*** Begin section ***

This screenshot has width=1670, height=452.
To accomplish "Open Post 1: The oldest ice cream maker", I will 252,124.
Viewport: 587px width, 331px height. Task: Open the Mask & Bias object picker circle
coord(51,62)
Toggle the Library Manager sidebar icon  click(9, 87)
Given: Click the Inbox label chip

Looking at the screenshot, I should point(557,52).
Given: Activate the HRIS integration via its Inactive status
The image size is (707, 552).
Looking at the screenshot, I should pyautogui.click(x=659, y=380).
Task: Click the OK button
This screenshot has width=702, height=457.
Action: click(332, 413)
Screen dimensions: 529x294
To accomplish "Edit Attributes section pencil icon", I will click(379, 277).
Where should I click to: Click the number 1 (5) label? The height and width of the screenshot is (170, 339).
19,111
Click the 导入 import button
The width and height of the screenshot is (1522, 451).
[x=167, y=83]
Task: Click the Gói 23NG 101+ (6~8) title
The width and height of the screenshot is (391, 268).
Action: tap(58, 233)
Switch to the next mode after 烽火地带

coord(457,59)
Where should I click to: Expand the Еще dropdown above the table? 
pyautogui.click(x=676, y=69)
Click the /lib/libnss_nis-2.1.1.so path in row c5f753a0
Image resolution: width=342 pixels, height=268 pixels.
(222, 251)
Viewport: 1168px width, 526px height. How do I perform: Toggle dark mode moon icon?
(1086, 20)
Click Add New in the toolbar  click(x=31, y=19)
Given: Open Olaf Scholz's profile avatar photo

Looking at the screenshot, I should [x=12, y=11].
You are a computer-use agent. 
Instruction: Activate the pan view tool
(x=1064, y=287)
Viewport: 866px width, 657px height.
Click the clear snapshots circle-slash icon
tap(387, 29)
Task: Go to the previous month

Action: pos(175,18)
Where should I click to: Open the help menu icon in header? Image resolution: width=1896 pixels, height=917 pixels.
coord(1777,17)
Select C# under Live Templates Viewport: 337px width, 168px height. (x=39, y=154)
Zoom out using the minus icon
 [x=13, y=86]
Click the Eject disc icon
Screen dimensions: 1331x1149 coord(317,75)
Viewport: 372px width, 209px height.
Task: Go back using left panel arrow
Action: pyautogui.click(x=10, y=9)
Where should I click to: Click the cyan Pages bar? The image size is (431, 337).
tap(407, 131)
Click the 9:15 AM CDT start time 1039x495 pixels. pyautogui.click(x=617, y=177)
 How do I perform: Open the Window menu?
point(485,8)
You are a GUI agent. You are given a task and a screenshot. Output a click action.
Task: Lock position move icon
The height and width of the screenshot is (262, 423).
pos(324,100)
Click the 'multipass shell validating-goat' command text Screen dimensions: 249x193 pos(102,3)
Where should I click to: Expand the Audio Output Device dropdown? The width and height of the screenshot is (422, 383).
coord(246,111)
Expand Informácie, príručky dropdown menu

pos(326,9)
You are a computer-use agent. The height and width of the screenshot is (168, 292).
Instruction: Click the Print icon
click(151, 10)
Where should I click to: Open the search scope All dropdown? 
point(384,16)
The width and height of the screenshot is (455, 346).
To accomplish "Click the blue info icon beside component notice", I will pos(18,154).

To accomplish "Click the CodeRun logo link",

*** End section ***

Required action: Every entry is to be printed exactly as given.

Exercise result:
This screenshot has width=1670, height=452.
To accomplish "Open Post 1: The oldest ice cream maker", I will 252,124.
Viewport: 587px width, 331px height. Task: Open the Mask & Bias object picker circle
coord(51,62)
Toggle the Library Manager sidebar icon  click(9, 87)
Given: Click the Inbox label chip

Looking at the screenshot, I should point(557,52).
Given: Activate the HRIS integration via its Inactive status
The image size is (707, 552).
Looking at the screenshot, I should pyautogui.click(x=659, y=380).
Task: Click the OK button
This screenshot has width=702, height=457.
Action: click(332, 413)
Screen dimensions: 529x294
To accomplish "Edit Attributes section pencil icon", I will click(379, 277).
Where should I click to: Click the number 1 (5) label? The height and width of the screenshot is (170, 339).
19,111
Click the 导入 import button
The width and height of the screenshot is (1522, 451).
[x=167, y=83]
Task: Click the Gói 23NG 101+ (6~8) title
The width and height of the screenshot is (391, 268).
Action: tap(58, 233)
Switch to the next mode after 烽火地带

coord(457,59)
Where should I click to: Expand the Еще dropdown above the table? 
pyautogui.click(x=676, y=69)
Click the /lib/libnss_nis-2.1.1.so path in row c5f753a0
Image resolution: width=342 pixels, height=268 pixels.
(222, 251)
Viewport: 1168px width, 526px height. How do I perform: Toggle dark mode moon icon?
(1086, 20)
Click Add New in the toolbar  click(x=31, y=19)
Given: Open Olaf Scholz's profile avatar photo

Looking at the screenshot, I should [x=12, y=11].
You are a computer-use agent. 
Instruction: Activate the pan view tool
(x=1064, y=287)
Viewport: 866px width, 657px height.
Click the clear snapshots circle-slash icon
tap(387, 29)
Task: Go to the previous month

Action: pos(175,18)
Where should I click to: Open the help menu icon in header? Image resolution: width=1896 pixels, height=917 pixels.
coord(1777,17)
Select C# under Live Templates Viewport: 337px width, 168px height. (x=39, y=154)
Zoom out using the minus icon
 [x=13, y=86]
Click the Eject disc icon
Screen dimensions: 1331x1149 coord(317,75)
Viewport: 372px width, 209px height.
Task: Go back using left panel arrow
Action: pyautogui.click(x=10, y=9)
Where should I click to: Click the cyan Pages bar? The image size is (431, 337).
tap(407, 131)
Click the 9:15 AM CDT start time 1039x495 pixels. pyautogui.click(x=617, y=177)
 How do I perform: Open the Window menu?
point(485,8)
You are a GUI agent. You are given a task and a screenshot. Output a click action.
Task: Lock position move icon
The height and width of the screenshot is (262, 423).
pos(324,100)
Click the 'multipass shell validating-goat' command text Screen dimensions: 249x193 pos(102,3)
Where should I click to: Expand the Audio Output Device dropdown? The width and height of the screenshot is (422, 383).
coord(246,111)
Expand Informácie, príručky dropdown menu

pos(326,9)
You are a computer-use agent. The height and width of the screenshot is (168, 292).
Instruction: Click the Print icon
click(151, 10)
Where should I click to: Open the search scope All dropdown? 
point(384,16)
The width and height of the screenshot is (455, 346).
To accomplish "Click the blue info icon beside component notice", I will pos(18,154).

To accomplish "Click the CodeRun logo link",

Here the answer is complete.